Records
━━━━━━━━
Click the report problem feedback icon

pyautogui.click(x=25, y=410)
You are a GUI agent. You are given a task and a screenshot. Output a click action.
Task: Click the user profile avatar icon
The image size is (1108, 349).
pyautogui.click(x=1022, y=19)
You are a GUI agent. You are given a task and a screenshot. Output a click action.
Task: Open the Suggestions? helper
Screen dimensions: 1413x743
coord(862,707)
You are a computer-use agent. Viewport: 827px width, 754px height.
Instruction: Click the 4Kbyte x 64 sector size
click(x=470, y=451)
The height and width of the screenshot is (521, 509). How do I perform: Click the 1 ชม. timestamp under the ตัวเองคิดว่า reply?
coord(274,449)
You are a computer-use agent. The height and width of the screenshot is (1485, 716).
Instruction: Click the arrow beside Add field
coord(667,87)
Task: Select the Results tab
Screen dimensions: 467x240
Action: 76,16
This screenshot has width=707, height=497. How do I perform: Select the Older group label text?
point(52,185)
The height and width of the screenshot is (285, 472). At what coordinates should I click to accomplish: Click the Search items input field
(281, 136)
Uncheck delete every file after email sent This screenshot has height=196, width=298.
━━━━━━━━
The problem: Copy every one of the items above word for word, keeping each line as it appears.

Finished task:
Click the report problem feedback icon

pyautogui.click(x=25, y=410)
You are a GUI agent. You are given a task and a screenshot. Output a click action.
Task: Click the user profile avatar icon
The image size is (1108, 349).
pyautogui.click(x=1022, y=19)
You are a GUI agent. You are given a task and a screenshot. Output a click action.
Task: Open the Suggestions? helper
Screen dimensions: 1413x743
coord(862,707)
You are a computer-use agent. Viewport: 827px width, 754px height.
Instruction: Click the 4Kbyte x 64 sector size
click(x=470, y=451)
The height and width of the screenshot is (521, 509). How do I perform: Click the 1 ชม. timestamp under the ตัวเองคิดว่า reply?
coord(274,449)
You are a computer-use agent. The height and width of the screenshot is (1485, 716).
Instruction: Click the arrow beside Add field
coord(667,87)
Task: Select the Results tab
Screen dimensions: 467x240
Action: 76,16
This screenshot has width=707, height=497. How do I perform: Select the Older group label text?
point(52,185)
The height and width of the screenshot is (285, 472). At what coordinates should I click to accomplish: Click the Search items input field
(281, 136)
Uncheck delete every file after email sent This screenshot has height=196, width=298.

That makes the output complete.